* [PODANY FRAGMENT]
• • • • • • •
Pozdrawiam serdecznie Damę Delilah i Pana Iglę tudzież


>Lorenzo

Podobno zakłada Pan jakiś podejrzany klub zgreda? Jakże miałabym się doń przyłączyć, nie będąc zgredem? ;)


Z całym należnym szacunkiem,

Pan coś zakładasz, Panie Lorenzo?
A ja nic o tym nie wiem?
A Pan Igła knuje?

Na rewolucję sę Panu zbiera, Panie Lorenzo?
W Krakowie?

Niech Pan uważa, żeby się to rabacją nie zakończyło…

PS. Pani Delilo, faktycznie jest idea powołania klubu osób zaawansowanych “Zuzanna i Starcy” i względem starców mamy komplet. Igłą jako najmłodszy ma donosić temofory.

Ale jest ciągle nabór na Zuzannę.


>Panie Yayco

W życiu nie brałam udziału w żadnym castingu, więc raczej również do tego się nie zgłoszę. Ale mogę od czasu do czasu ziółka zgredom zaparzyć :)


A nie mówiem, że knuj?!

Wpuszcza ten Pan Igla w maliny niczego nie podejrzewającą Dame Delilah, że niby ją do Klubu Zgreda czy Stetryczalego Hipochondryka przyjąć nie chcemy. A oba kluby przecież pomyslu zacnego Pana Yayco są, ja tylko Zuzannę pozwolielem sobie dolożyć.

Więc gdyby stowarzyszyć Zuzanny (w wiekszej liczbie) ze Starcami, to moglibyśmy Pana Iglę nieco spacyfikować, o Szalonym Psie nie wspominając.

Pozdrawiam niewatpliwie


>Szanowni Lorenzo i Yayco

A kogóż Panowie typują na proroka Daniela?
• • • • • • •
* [ZADANIA I ĆWICZENIA]
(1) Jaką nazwę nosi klub osób zaawansowanych, który według wymiany komentarzy o klubie zgreda ma zostać powołany?
(2) Poprowadź dalej wymianę komentarzy o klubie zgreda, dopisując kolejną wypowiedź po pytaniu o proroka Daniela.
Do wykonania zadań wpisy nie są potrzebne.
• • • • • • •
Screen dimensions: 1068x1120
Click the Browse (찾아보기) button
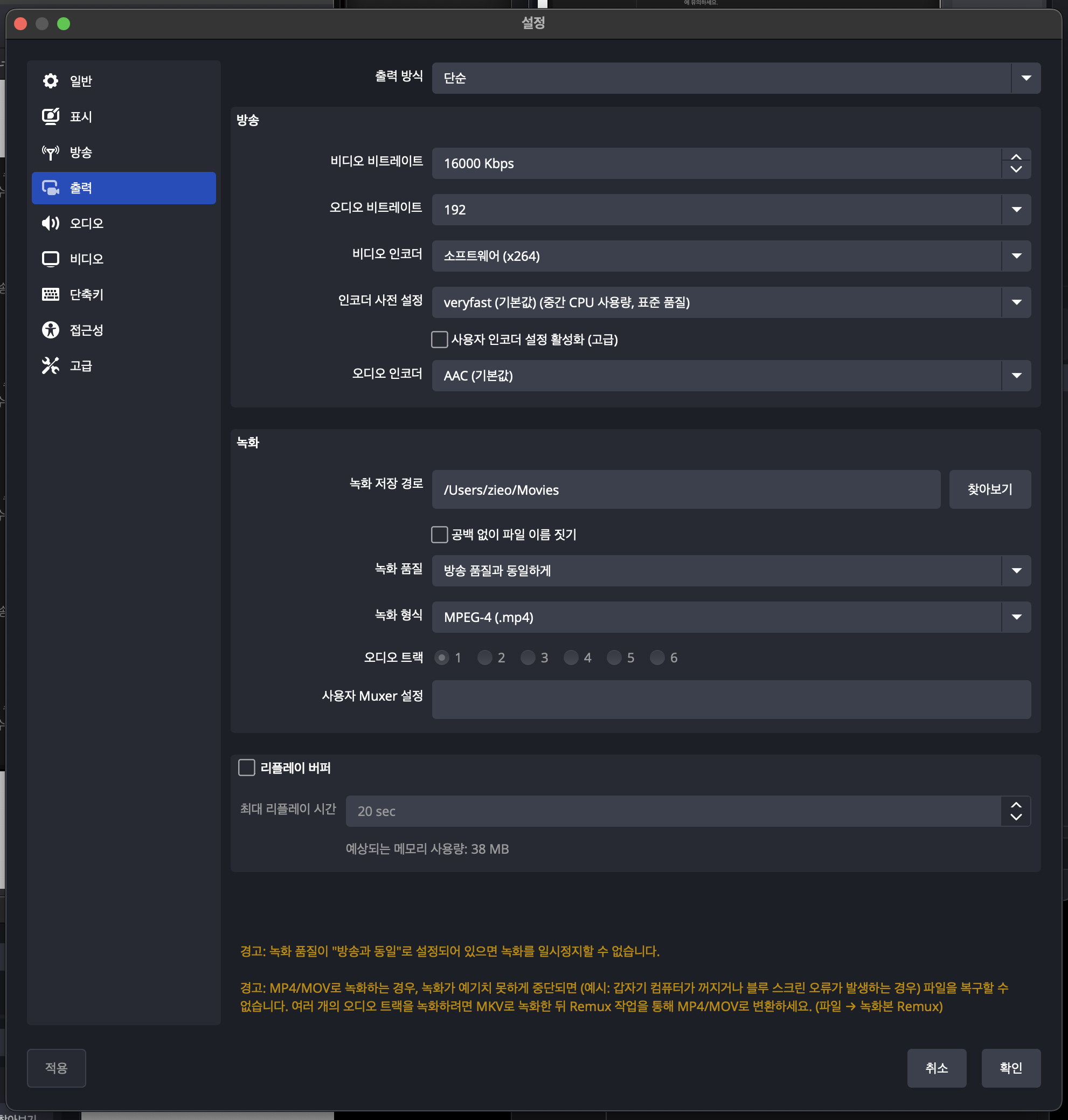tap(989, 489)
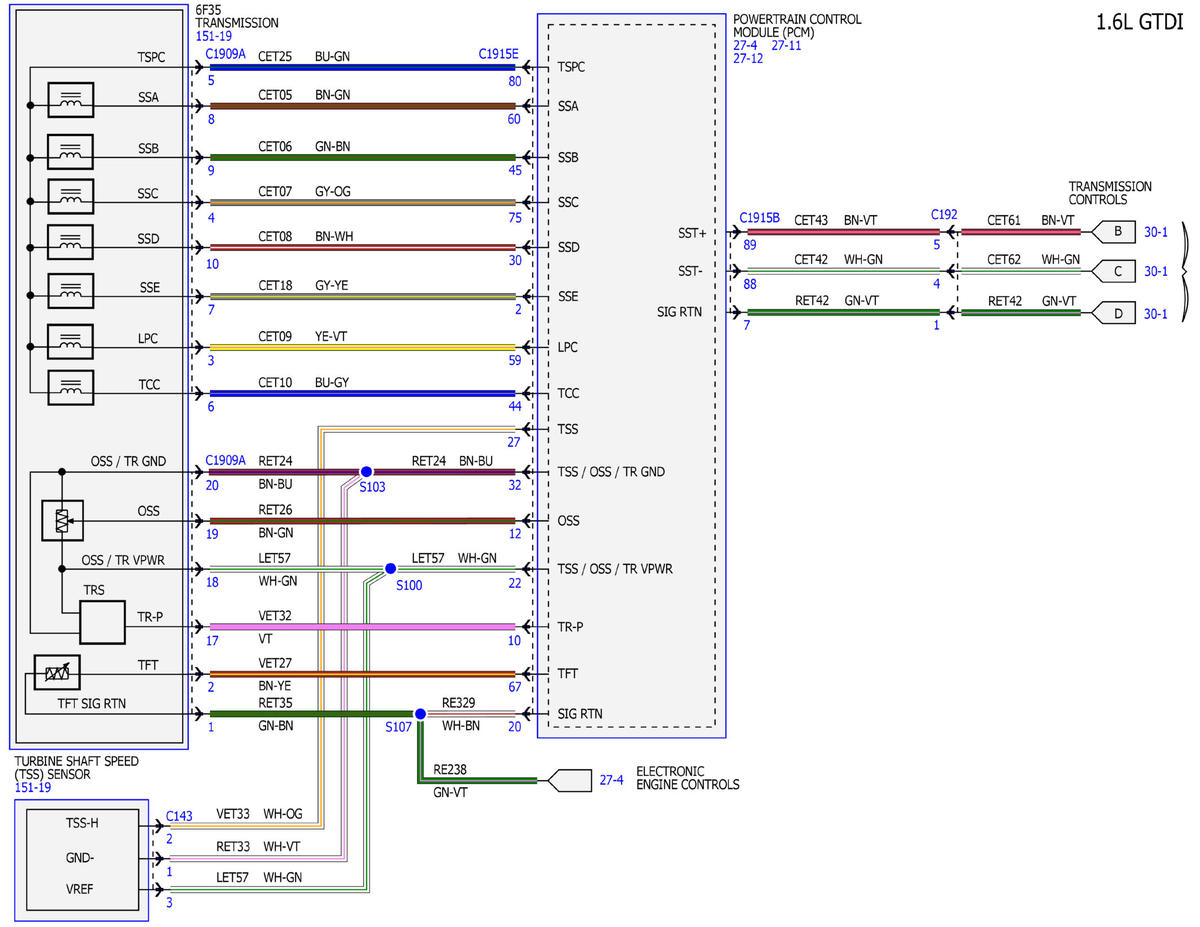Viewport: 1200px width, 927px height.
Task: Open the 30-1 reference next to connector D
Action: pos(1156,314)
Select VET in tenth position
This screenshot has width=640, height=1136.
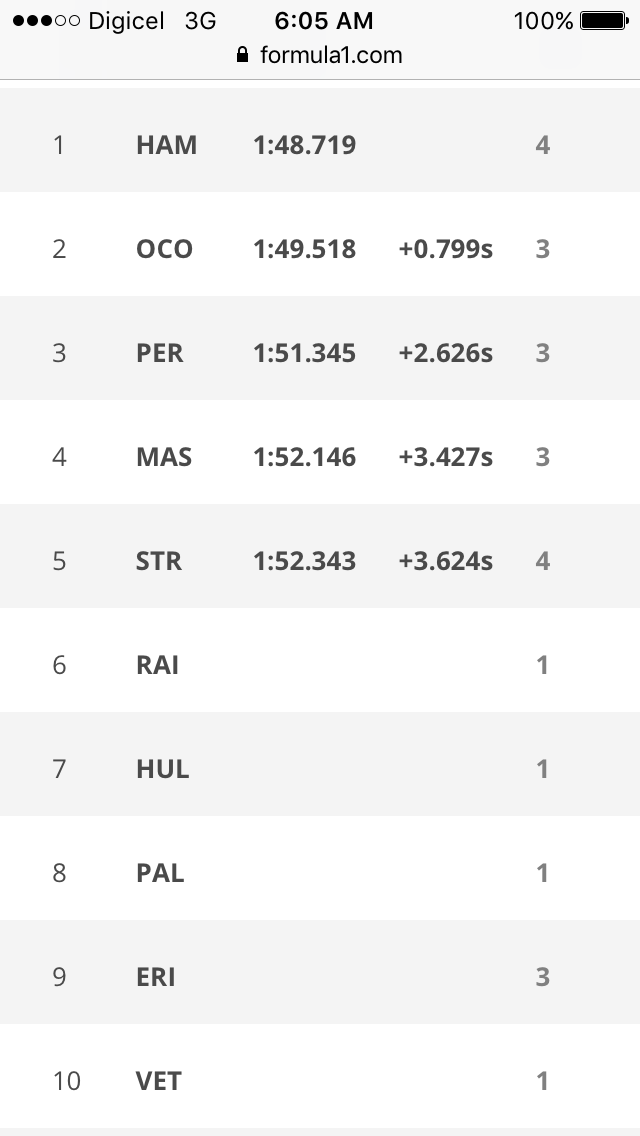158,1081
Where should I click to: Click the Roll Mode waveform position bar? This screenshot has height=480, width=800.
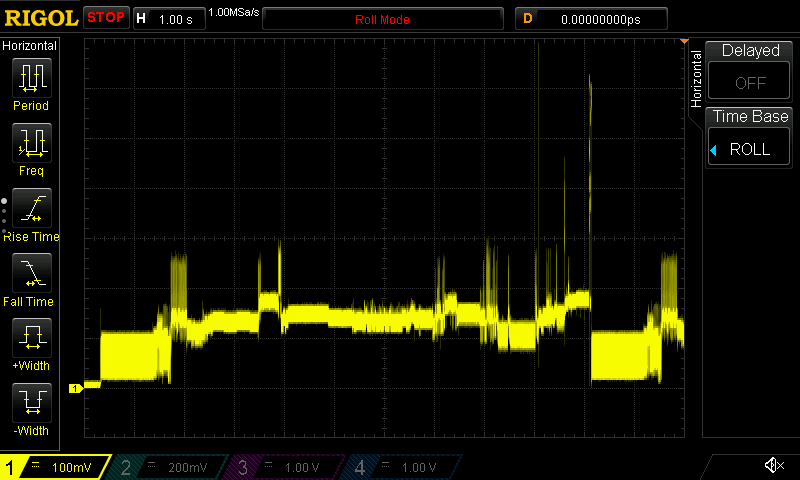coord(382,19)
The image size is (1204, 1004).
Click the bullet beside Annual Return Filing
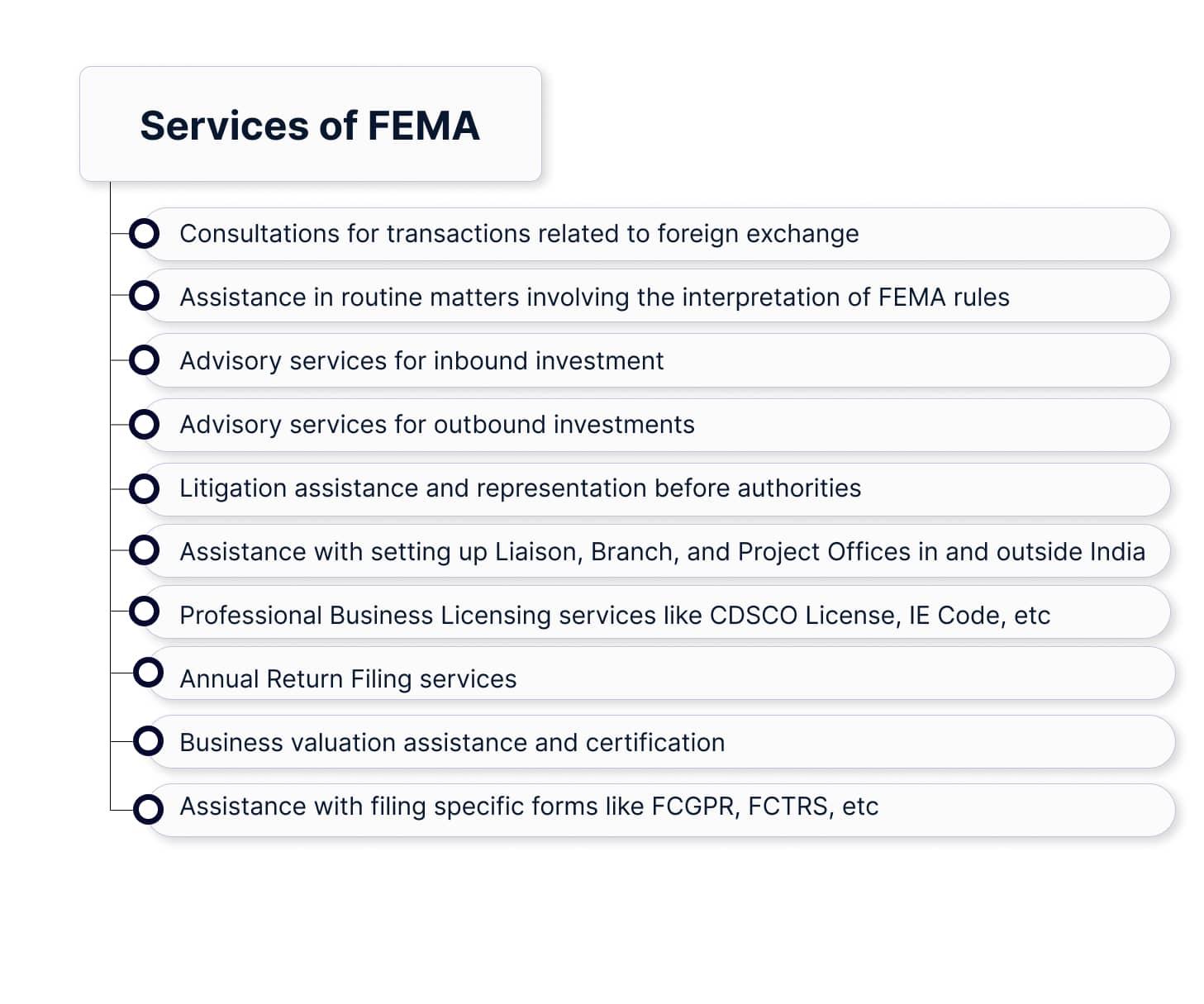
• • • • • • •
* [ODPOWIEDZI DO ĆWICZEŃ]
(1) „Zuzanna i Starcy”.

(2)
Pani Delilo,

jakby Pan Grześ się troszkę przyochajtnął, to mimo lewicowej frazeologii by się nadał, zwłaszcza , że zamiast lwów mamy tylko takie paskawe, a i to tylko jedną osowiała sztukę, więc to dla Pan Grzesia ułatwienie by było…

Pozdrawiam starannie


Szanowna Delilah

Dobre pytanie!


Trochę nie na temat

Jest to trochę moja przeklejka, ale chcę, aby na problem antysemityzmu spojrzeć nieco szerzej. Zarówno Gross a przede wszystkim jego oponenci omawiają sytuację socjologiczną na schyłku II WŚ i w początkach PRL. W dyskusji antysemici (?) stosują argumenty kierowane ideologią. Nie widzą oni przecież stopnia analfabetyzmu, ciemności i zacofania na polskiej wsi i w slamsach wielkich miast przedwojennej Polski. Nie widzi faszyzujących rządów nie reagujących na szalejące bojówki prawicowców, pogromy Żydów i na “ghetta ławkowe”. Nie widzi istotnej roli kleru wmawiających zabobony szlejącej i ogromnej w swej ilości ciemnocie. Nie widzi zwyrodnień sumień spowodowanych wojną i codziennym obcowaniem ze śmiercią.Widzi za to jako jedyną przyczynę drugiego “holocaustu” tzw. “komunę”. No i tak trzymać.


Poprawka

Wszędzie zamiast “nie widzi” winno być “nie widzą”.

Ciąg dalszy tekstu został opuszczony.